Em nota enviada ao Portal iG, a Secretaria de Segurança Pública do Rio de Janeiro explicou que, embora a venda dos dispositivos ainda não seja proibida, “é fundamental que as pessoas tenham cautela ao utilizar o brinquedo, especialmente em áreas com operações policiais, já que o mesmo pode ser confundido pelos agentes”. Além disso, adicionou que acompanha de perto o andamento da votação do PL na Alerj. (Confira a nota completa mais abaixo).
Popular entre crianças, jovens e adultos
As armas de gel se popularizaram nas redes sociais, onde os praticantes das “guerras” não só compartilham os vídeos de combate, como organizam os encontros para trocar disparos.
Nos grupos regionais, os participantes trocam informações sobre a capacidade, o peso e até a eficiência dos disparos de cada dispositivo. Além disso, estipulam as regras para cada combate: em alguns, o uso de óculos de proteção é obrigatório, enquanto outros não permitem a participação de menores de idade.

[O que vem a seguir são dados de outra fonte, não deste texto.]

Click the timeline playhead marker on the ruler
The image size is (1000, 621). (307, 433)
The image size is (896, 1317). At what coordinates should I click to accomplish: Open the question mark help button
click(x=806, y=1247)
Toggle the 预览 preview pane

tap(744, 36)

Apesar das regras, a segurança ainda é uma questão delicada nessas brincadeiras, como explica a pediatra Priscilla Fustinoni.
“Essa brincadeira pode trazer riscos à saúde, principalmente dos olhos, com o impacto gerando sangramentos, descolamento de retina, uveíte (inflamação) e até perda de visão. Pode também atingir ouvidos, cavidade nasal e oral, causando ferimentos graves”, diz.
Ela também pontua que o problema das simulações de tiroteio entre as crianças não se limita à questão física. “A brincadeira faz alusão à violência, estimulando comportamentos agressivos e colocando em risco a integridade psíquica da criança, favorecendo, por exemplo, transtornos de conduta”, diz.
Para a pediatra, medidas que proíbem a venda das armas de gel podem ajudar a solucionar o problema por enquanto, mas “o trabalho de educação das famílias e das crianças é o que surte maior impacto na prevenção de acidentes no geral”.
Apesar da popularidade, a comercialização é proibida
Um dos motivos que impulsiona a popularidade das gel blasters é o preço. Na aba de compras do Google, por exemplo, é possível encontrar o artefato por menos de R$ 200 e em grandes sites de varejo, como o Mercado Livre.
No entanto, a comercialização de réplicas de dispositivos que podem ser confundidos com armas de fogo é vedada pelo Art. 26 do Estatuto do Desarmamento: Art. 26. São vedadas a fabricação, a venda, a comercialização e a importação de brinquedos, réplicas e simulacros de armas de fogo, que com estas se possam confundir. Parágrafo único. Excetuam-se da proibição as réplicas e os simulacros destinados à instrução, ao adestramento, ou à coleção de usuário autorizado, nas condições fixadas pelo Comando do Exército. Além disso, em outubro de 2024, o Instituto Nacional de Metrologia, Qualidade e Tecnologia (Inmetro) emitiu o Ofício Circular nº 20/2024, em que determina que as armas com projéteis em gel não podem ser consideradas brinquedos, conforme a Portaria Inmetro nº 302/2021 e o Decreto nº 11.615/2023.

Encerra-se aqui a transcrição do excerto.